I love kale and cabbage salads, but the flavor and texture can be a little strong if the greens are used raw. Try this vegetable tip: Shred your greens very fine, and then put them in the basket of a salad spinner or colander. Gently run hot water over the greens while you “massage” them for just a minute or two. Follow with a quick rinse under cold water to refresh, then drain the greens well and add your dressing. This method takes away some of the “raw” taste and wilts the greens just a bit, which gives a better texture to the salad.
I’m not sure why so many people don’t season their vegetables. It’s a shame when people tell me they just can’t stand “plain steamed vegetables,” as if that’s the only way they should be eaten. The addition of herbs, spices, garlic, onion, citrus juices or vinegar can add a load of flavor with no additional calories. There are no hard and fast rules here, so feel free to experiment. Try some ‘classic’ pairings like basil with tomato, ginger with carrots and garlic with leafy greens. Sometimes a little sweet flavor can take away the bitter bite, too. I usually dress my kale salad with a little vinaigrette. But the addition of something a sweet—some diced mango, apple or fresh oranges, or a few golden raisins or dried cranberries—really takes the edge off.
– 1 Tablespoon lime juice
– 1 Tablespoon brown sugar or honey
– ½ Tsp. dried dill weed
– Salt and pepper to taste
Mix ingredients together in a small bowl. Lime-Dill sauce is great on steamed carrots.

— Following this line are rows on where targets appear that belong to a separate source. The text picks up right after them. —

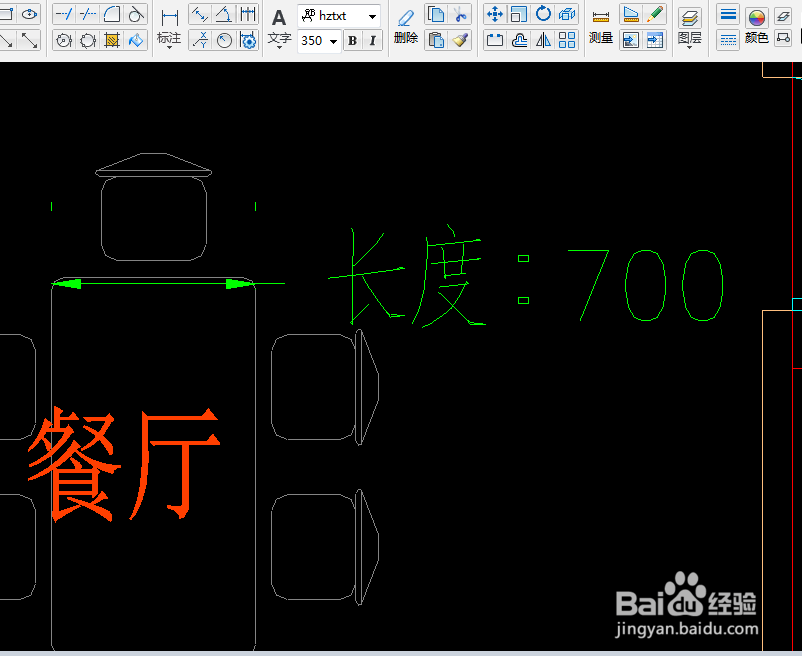This screenshot has height=656, width=802.
Task: Click the 测量 measure group label
Action: tap(601, 37)
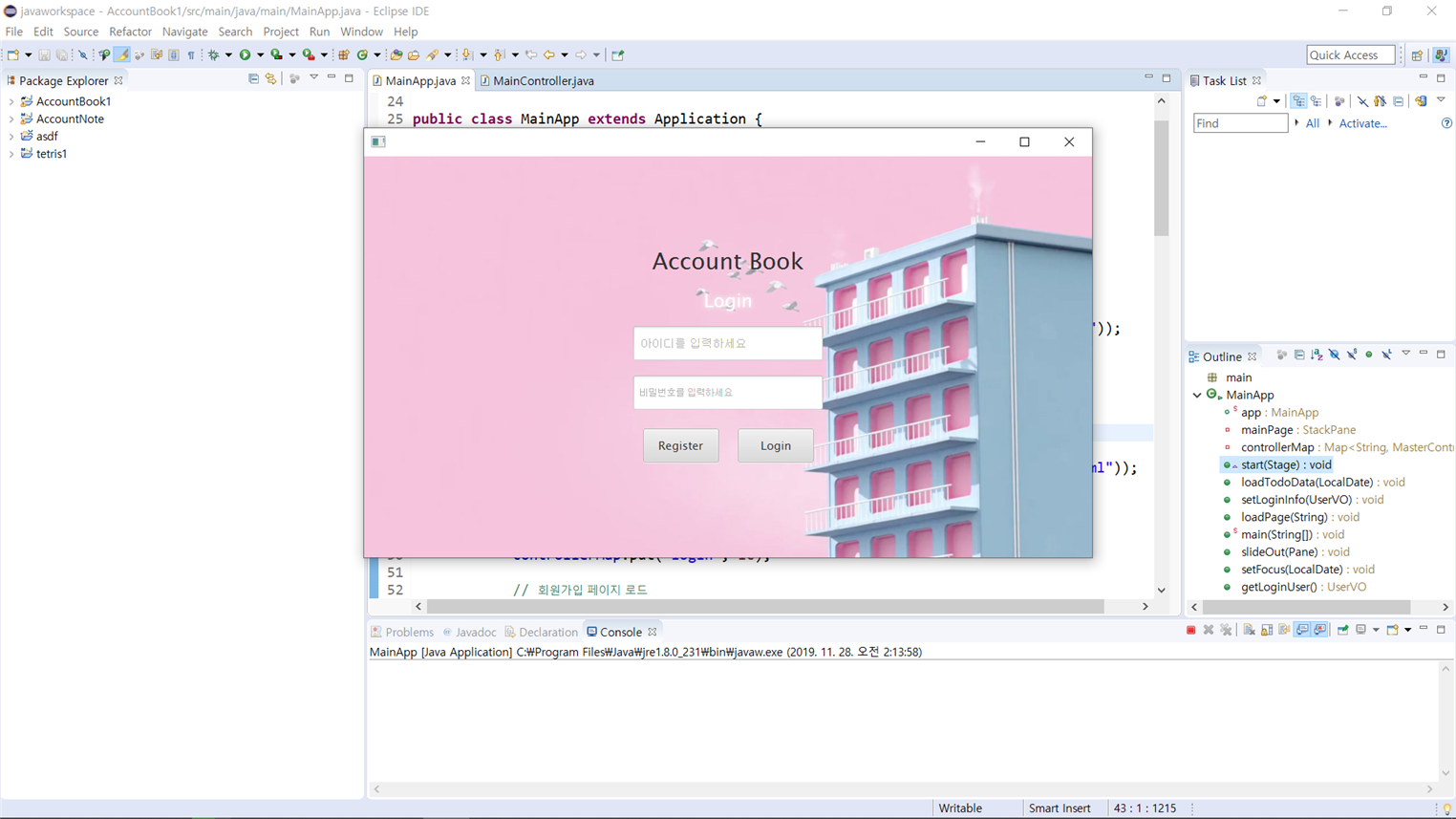Viewport: 1456px width, 819px height.
Task: Click the Search icon in the toolbar
Action: coord(433,54)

– 1 Tablespoon lemon juice
– 1 Teaspoon Dijon mustard
– 1 Tablespoon olive oil
– 1 clove garlic, minced
– ½ tsp. sugar or honey
– Salt and pepper to taste
Mix dressing ingredients together. Try this Lemon-Garlic-Mustard sauce drizzled on steamed green beans.
Spicy Hoisin Sauce
– 2 Tablespoons Hoisin sauce*
– 1 Tablespoon soy sauce
– 1 Tablespoon rice wine* (Mirin)
– 2 tsp. sugar or honey
– 1 garlic clove, minced
– ½ tsp. chili paste*
Mix the spicy hoisin sauce ingredients in a small bowl. Good on stir-fried broccoli or asparagus.
*Available in Asian grocery stores or ethnic foods section of supermarket.